◆ Exercise tasks ◆
[a] Can you sum up the forum thread on the simulation in three sentences?
[b] Can you continue the forum thread on the simulation from where it stops?

◆ Passage to read ◆

During the simulation explication, during the following paragraph, the picture beneath have different values. Which values should we use, also the omega values are never specified, hence should we leave the default values?

Inlet-Outlet:

Enter the Custom boundary condition with a x, y and z-direction velocities of 9.84807753, 1.736481776 and 0 m/s respectively, and pressure set to Zero gradient. * Select the Inlet-Outlet entity and click Save option.

Thanks for your time, great course!

Hello @afemat,

Thanks for pointing this out! That was a typo and I’ve updated the values now. Please use the values shown in the image.
And yes! Default values can be maintained for omega.

Regards,
Sam

Hello,

At first I was having some problems with the simulation, then I realized I had selected “outlet-inlet” instead of “inlet-outlet”.
Now I have a successful simulation but i can’t view my results, when I select “solutions fields” it keeps loading and never show the results. Can it be a problem with internet connection, browser or my computer?

Thanks,
Henrique

@sjesu_rajendra . I have tried to run the cases but it turns out I am not allowed to have a maximum run time of more than 9999 seconds. This is not enough to run a whole 2000 timesteps. Actually it didn’t even run 1000 timesteps (based on 9000s). I thought that at the end of the simulation it would automatically save the last timestep but it hasn’t. As a result I now need to run the simulation again.

Give a try again now, I had the same issue but it’s already working… Be patient, is 1GB per simulation of data that needs to load every time we do a change

Hello @rapetrei,

I had a look into our system and see that you have subscribed for a free premium test account, which has only 200 core hours (CH) for computation. You have already exceeded this CH quota. If you prefer, I can switch your account to the community account and you can continue your simulations with up to free 3000 CH usage. Please let me know so that I can proceed with the same.

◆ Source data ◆
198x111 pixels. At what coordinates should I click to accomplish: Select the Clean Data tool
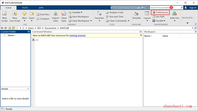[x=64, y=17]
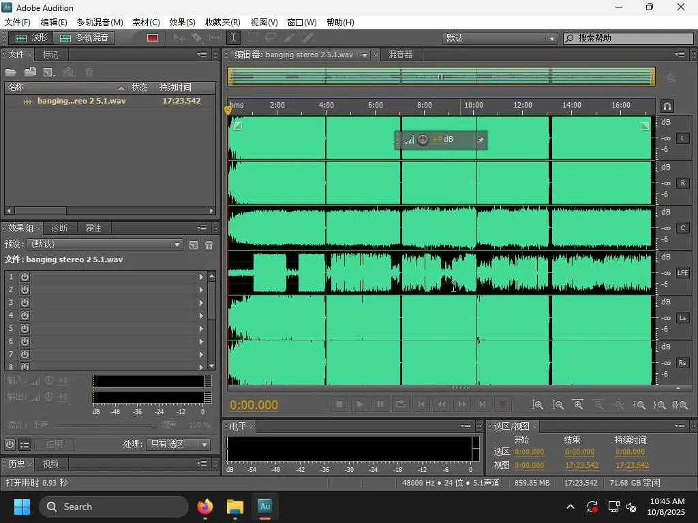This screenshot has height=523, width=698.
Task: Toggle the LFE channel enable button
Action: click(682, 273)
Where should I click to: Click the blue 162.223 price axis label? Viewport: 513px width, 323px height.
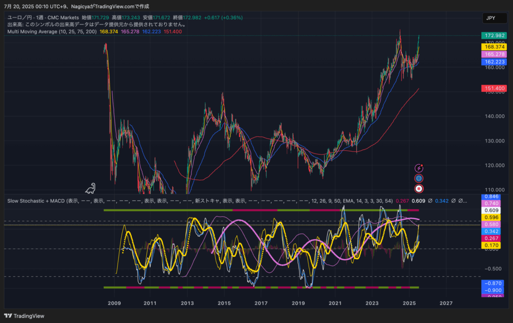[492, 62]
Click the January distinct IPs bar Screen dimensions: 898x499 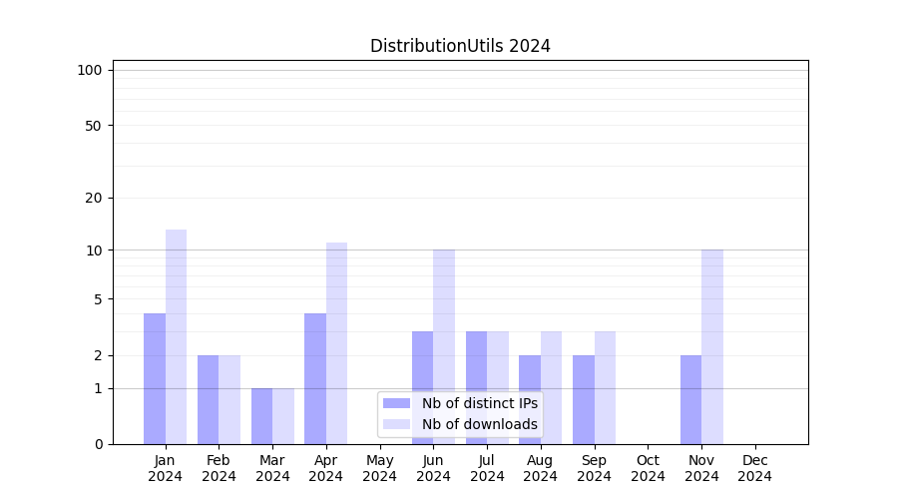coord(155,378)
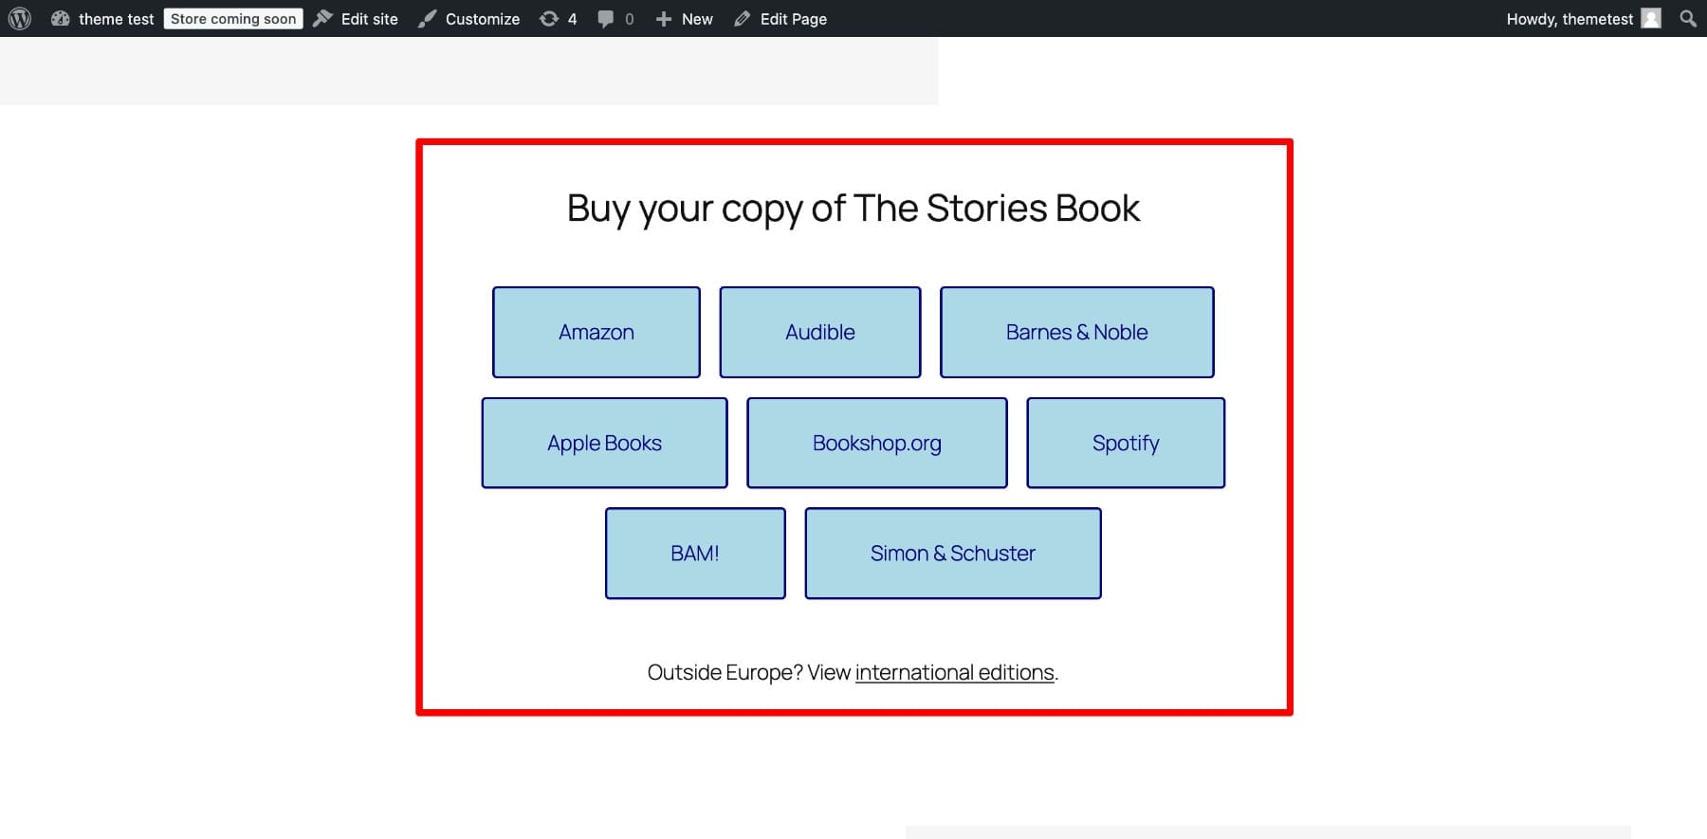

==

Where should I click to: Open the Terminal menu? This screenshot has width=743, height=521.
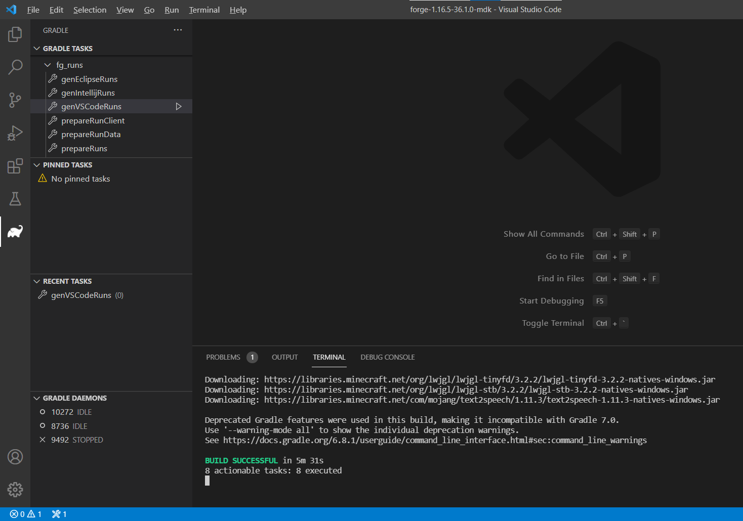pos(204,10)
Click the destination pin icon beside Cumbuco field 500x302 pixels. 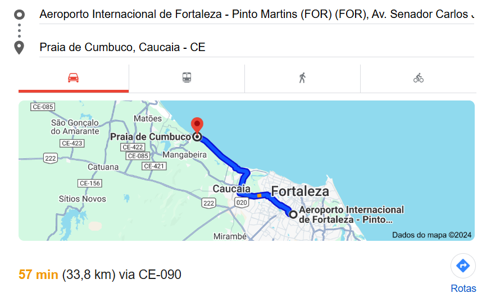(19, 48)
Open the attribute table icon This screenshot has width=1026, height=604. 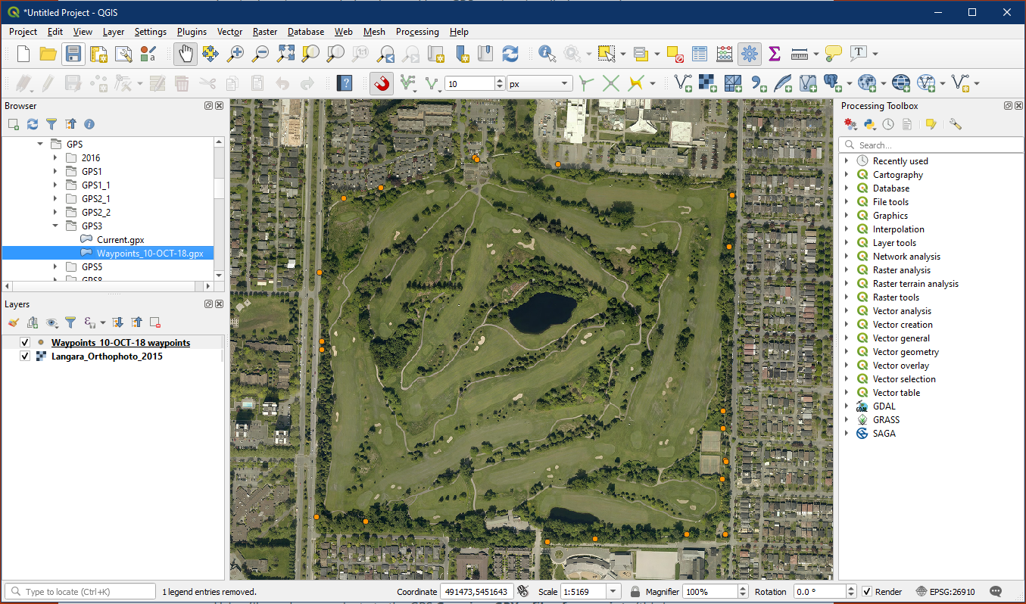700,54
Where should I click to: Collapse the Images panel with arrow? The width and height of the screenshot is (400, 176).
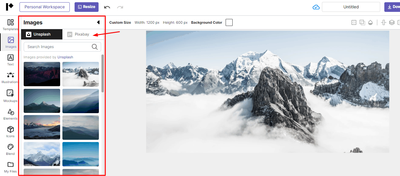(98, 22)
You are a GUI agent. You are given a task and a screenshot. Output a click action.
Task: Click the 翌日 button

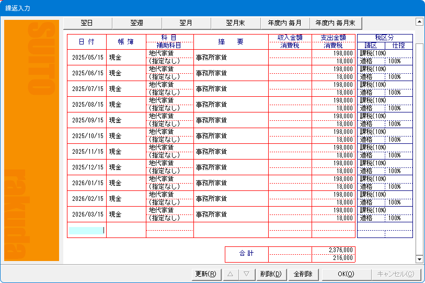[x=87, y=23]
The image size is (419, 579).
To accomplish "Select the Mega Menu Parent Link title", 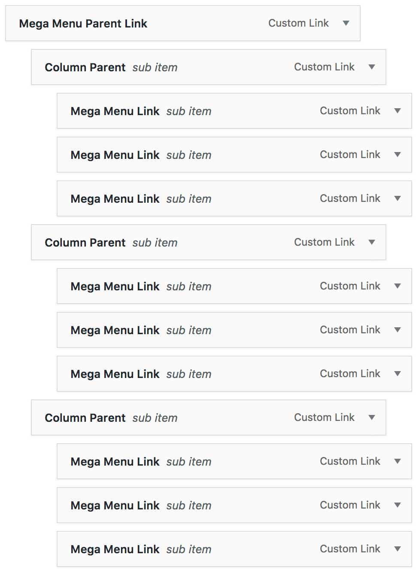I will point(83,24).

==

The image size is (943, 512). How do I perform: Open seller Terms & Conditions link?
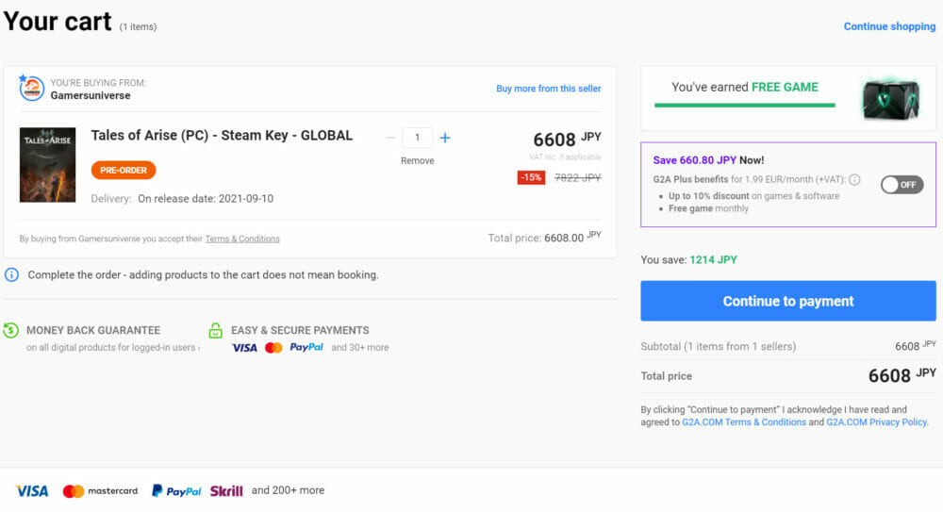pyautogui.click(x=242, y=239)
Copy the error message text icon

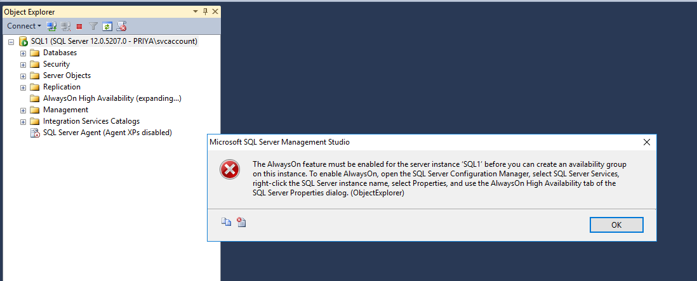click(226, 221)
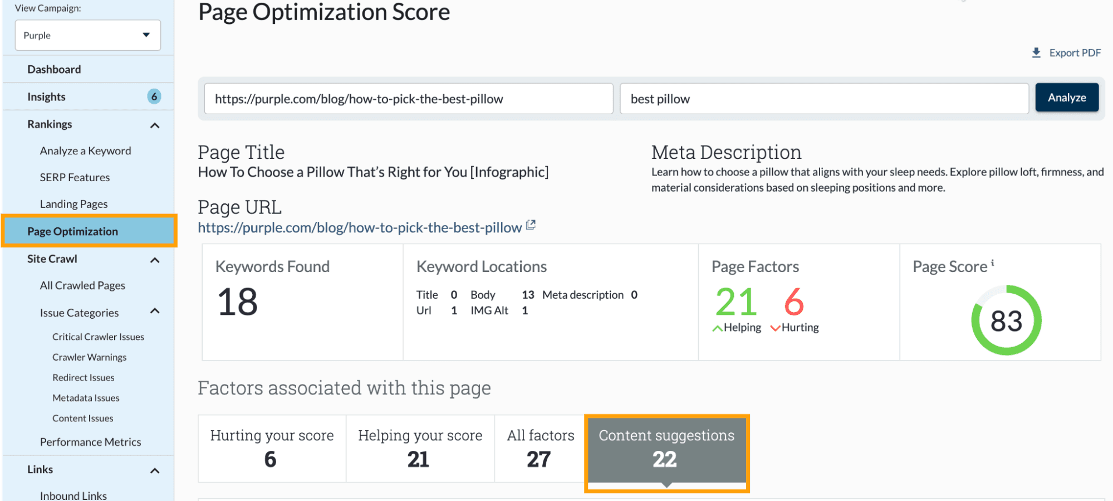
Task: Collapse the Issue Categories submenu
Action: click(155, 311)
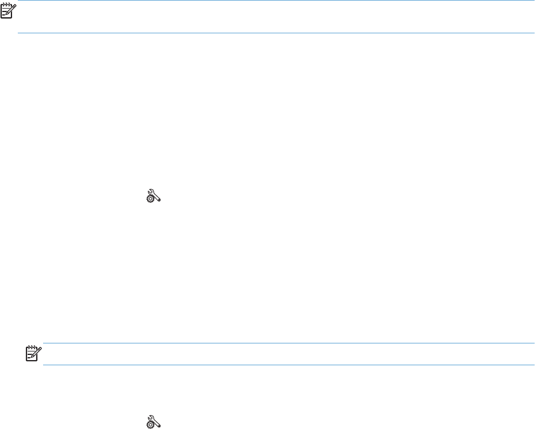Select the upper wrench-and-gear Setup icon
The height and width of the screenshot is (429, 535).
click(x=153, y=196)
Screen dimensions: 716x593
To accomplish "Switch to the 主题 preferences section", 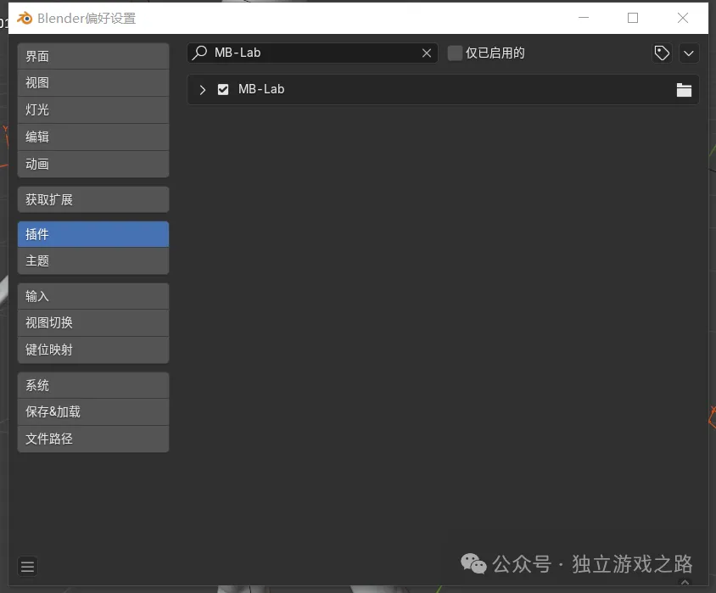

◆ Task-by-task answers ◆
[a] A user asked which Inlet-Outlet velocity values to use because the text and the picture differed, and whether to keep the default omega values; Sam replied that the difference was a typo, that the image values should be used, and that omega could stay at its defaults. Henrique ran a successful simulation after fixing a mix-up between "outlet-inlet" and "inlet-outlet," but the solution fields kept loading and never showed the results, and another participant advised trying again and being patient because about 1GB of data per simulation must load. A user found that the maximum run time could not exceed 9999 seconds, which was too short for 2000 timesteps, and in a separate reply @rapetrei was told that a free premium test account had used up its 200 core hours and was offered a switch to a community account with up to 3000 free core hours.

[b]
Regards,
Sam

@sjesu_rajendra yes please. I didn’t know which type of account I should be signing for. Also would it be possible to change the username from “rapetrei” to “rmapetrei” (for obvious reasons). It was automatically generated and didn’t notice when I confirmed it as it is similar to my email address.

Hi @rapetrei did switching to the community account work for you?

I currently have the community account (with the 3000 core hours) and it cancels the simulation after 63 - 64 minutes due to exceeding the computation time.

Thanks!

@JeremyG still waiting for them to change my account subscription.

@rapetrei,

Unfortunately it is not possible to change the username at the moment. The username acts as a link to all your forum activities and projects, which becomes inaccessible once the username is changed.

With regard to your account downgrade, I have already changed your account type. But I’m not sure if the switch is done yet - if it’s not updated please wait until tomorrow.

Sam

Hello @JeremyG,

Please change the Maximum runtime setting under Simulation control and re-run the simulation. When defining this make sure you give enough time for the simulation to complete. This setting acts like a safety switch in order to limit your simulation that it does not run forever, burning down all your core hours.

Sam

I am having a weird problem, mesh with no winglet completed with no problems however, with winglet is stuck as in “Queued for computing” for almost a day now, I tried deleting it, didn’t work and then I duplicated that and ran it again and shows me ‘error’, with no description of the error.

Also, for simulation part, it took me close to 14hrs is it alright? considering 32 cores were used.

Hey @rahulsharma_94,

This is not alright … I don’t see the error run in your project. Is it already deleted? Could you please let me know if you tried to run the case again?

Sam

I made two cases for that just to see if I did something wrong, as you can see in the first image it still shows ‘Queued for computation’ and other variant shows error.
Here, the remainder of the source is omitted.